**Source records:**
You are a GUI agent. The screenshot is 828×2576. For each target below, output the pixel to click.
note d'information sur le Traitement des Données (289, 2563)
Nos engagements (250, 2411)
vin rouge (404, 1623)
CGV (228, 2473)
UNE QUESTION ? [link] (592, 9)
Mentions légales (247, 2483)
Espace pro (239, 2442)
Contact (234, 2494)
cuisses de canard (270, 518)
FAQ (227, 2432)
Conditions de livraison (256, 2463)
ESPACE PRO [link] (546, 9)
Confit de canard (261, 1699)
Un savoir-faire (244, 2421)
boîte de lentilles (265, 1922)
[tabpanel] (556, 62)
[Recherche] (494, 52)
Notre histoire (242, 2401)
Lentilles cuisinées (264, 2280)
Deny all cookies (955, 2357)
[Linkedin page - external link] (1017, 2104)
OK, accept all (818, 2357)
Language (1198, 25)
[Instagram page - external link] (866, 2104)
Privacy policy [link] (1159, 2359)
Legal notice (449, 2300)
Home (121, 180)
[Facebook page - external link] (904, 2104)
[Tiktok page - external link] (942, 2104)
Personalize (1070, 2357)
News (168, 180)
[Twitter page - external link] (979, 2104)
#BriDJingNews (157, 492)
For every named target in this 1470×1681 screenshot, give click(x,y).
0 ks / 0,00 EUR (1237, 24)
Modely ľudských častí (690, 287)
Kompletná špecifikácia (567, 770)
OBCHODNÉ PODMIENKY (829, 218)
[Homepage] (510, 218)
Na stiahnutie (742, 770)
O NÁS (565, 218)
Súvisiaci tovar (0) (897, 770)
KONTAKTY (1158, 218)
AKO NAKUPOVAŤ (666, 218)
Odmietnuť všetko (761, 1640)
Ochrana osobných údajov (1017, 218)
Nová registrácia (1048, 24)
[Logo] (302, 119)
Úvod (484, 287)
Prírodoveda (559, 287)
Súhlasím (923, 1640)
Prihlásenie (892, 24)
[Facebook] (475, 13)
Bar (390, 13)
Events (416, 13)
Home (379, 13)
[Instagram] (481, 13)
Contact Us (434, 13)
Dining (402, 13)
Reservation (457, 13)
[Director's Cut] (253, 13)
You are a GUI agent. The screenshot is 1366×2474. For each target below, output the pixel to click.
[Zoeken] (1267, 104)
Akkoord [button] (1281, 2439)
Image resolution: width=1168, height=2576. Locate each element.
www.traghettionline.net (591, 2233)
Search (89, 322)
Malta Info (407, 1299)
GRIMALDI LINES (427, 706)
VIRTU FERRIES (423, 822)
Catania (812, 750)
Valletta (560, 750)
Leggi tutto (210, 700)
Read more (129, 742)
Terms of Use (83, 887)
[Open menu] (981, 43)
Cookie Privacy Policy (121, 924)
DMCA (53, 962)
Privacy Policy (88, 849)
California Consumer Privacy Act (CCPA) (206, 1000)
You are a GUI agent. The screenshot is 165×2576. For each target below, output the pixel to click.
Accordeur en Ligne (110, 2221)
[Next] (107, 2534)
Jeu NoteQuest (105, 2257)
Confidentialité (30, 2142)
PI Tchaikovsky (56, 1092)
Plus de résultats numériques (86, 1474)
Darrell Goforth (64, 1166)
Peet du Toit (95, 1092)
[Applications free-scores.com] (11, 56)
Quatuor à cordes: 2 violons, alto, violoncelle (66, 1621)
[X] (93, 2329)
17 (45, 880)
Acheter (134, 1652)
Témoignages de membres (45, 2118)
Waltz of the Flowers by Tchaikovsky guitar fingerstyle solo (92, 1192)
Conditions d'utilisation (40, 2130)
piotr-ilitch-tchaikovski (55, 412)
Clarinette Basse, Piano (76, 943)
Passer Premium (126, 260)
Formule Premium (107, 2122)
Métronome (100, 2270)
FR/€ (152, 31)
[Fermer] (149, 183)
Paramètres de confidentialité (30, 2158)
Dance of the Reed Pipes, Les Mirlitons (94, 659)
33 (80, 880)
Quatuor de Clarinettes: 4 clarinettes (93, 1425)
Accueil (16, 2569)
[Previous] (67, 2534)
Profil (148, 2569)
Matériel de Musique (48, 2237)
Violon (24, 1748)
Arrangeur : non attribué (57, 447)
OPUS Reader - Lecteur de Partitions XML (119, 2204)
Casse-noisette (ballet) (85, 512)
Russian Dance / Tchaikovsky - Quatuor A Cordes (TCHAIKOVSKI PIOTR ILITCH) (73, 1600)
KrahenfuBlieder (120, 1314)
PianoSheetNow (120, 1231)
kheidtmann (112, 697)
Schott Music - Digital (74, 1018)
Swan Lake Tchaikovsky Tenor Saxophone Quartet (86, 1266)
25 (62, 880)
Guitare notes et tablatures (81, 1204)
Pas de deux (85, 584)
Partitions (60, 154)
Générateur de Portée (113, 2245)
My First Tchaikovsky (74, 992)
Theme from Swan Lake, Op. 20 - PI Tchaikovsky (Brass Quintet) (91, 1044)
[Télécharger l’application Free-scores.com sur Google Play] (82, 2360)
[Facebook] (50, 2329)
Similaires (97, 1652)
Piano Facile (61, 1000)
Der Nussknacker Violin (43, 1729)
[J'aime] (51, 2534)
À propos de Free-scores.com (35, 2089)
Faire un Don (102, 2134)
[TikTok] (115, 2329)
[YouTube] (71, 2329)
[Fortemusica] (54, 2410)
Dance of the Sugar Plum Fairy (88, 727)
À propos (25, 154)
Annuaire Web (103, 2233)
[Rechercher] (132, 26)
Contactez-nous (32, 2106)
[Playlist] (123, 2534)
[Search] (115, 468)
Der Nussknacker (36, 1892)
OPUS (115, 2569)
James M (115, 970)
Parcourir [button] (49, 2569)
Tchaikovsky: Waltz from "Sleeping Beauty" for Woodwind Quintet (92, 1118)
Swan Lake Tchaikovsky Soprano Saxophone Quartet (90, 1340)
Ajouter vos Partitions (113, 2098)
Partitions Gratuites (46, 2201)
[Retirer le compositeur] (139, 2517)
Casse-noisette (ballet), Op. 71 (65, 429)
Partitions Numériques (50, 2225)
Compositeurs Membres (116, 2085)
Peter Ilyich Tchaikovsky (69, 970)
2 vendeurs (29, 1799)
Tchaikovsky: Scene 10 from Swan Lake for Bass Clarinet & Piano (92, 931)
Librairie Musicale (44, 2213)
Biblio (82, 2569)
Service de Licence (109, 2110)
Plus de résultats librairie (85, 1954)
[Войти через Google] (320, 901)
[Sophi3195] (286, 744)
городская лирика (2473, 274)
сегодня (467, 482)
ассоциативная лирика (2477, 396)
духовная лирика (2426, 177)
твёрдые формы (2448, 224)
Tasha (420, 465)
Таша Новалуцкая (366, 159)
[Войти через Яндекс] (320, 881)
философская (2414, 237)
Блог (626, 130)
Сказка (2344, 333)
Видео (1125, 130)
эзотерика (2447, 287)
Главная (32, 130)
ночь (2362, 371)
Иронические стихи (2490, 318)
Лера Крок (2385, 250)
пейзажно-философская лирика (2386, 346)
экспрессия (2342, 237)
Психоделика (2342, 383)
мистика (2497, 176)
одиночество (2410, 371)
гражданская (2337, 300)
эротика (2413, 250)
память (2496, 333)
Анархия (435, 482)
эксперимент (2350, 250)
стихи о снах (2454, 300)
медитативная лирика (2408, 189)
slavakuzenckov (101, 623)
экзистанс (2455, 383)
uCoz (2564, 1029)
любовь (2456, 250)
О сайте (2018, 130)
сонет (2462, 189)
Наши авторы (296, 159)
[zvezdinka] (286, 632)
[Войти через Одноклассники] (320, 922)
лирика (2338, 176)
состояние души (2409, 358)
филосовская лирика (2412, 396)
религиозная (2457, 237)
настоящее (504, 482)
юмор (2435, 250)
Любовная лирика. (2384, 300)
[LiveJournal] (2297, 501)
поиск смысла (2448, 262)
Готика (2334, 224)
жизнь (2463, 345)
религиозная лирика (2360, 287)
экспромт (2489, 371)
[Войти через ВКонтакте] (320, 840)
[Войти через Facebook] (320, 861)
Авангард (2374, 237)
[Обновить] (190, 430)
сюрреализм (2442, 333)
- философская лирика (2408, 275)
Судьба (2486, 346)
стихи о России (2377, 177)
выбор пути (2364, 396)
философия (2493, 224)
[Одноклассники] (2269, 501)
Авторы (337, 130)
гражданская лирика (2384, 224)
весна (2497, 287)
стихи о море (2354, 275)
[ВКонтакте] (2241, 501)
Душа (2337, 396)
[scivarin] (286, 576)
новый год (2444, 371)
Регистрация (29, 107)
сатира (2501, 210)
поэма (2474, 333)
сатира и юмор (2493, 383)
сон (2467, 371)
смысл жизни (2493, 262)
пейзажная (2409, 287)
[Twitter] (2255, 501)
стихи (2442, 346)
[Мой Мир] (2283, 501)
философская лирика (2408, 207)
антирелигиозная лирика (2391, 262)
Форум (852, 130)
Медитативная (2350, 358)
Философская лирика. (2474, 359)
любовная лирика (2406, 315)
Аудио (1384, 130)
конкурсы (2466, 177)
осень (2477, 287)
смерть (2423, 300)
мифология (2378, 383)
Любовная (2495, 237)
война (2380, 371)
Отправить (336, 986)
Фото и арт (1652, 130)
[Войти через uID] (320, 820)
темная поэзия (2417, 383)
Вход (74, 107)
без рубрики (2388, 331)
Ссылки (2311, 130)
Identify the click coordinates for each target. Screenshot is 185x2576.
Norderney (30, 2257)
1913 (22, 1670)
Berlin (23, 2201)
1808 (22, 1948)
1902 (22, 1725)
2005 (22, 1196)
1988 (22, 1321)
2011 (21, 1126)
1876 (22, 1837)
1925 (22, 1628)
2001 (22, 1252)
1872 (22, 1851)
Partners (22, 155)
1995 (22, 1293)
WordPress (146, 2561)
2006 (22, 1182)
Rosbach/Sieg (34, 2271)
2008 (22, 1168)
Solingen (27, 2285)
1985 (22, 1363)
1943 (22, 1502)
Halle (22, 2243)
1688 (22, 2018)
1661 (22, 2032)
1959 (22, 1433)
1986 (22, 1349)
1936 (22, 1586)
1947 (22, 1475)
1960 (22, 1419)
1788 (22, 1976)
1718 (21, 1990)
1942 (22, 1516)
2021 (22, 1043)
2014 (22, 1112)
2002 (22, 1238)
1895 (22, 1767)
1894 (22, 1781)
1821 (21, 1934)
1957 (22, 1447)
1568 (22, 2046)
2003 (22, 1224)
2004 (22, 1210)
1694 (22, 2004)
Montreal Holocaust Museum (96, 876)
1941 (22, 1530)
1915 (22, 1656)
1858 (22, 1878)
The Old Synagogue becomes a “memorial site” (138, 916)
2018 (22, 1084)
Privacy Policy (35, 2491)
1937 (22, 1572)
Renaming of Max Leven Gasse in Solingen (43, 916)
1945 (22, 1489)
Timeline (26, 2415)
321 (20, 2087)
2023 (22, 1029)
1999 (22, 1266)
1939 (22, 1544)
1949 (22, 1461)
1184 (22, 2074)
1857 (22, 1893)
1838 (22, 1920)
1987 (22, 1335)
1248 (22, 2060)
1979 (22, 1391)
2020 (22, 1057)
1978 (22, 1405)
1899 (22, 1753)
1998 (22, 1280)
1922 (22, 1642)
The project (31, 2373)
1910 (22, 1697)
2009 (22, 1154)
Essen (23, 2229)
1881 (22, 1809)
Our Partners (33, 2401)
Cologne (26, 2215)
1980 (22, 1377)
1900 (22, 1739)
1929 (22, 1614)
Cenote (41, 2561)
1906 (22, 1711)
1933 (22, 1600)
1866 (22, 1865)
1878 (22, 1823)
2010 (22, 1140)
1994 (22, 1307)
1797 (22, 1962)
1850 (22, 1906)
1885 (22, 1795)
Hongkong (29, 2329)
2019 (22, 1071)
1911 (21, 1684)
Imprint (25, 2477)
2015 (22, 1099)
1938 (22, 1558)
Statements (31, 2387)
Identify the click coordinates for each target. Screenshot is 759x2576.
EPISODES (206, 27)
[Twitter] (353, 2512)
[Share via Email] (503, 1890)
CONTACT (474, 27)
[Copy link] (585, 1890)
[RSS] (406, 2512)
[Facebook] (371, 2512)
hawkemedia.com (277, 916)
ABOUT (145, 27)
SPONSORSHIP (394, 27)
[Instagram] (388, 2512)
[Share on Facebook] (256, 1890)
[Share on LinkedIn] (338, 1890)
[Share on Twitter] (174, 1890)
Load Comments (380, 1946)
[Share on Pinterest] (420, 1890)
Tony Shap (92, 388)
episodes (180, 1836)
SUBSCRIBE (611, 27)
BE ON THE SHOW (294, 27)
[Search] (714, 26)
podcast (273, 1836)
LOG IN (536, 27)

**Try it:** For the records above, state how many lines contain "pixel", and nothing more.

**Result for this exercise:** 3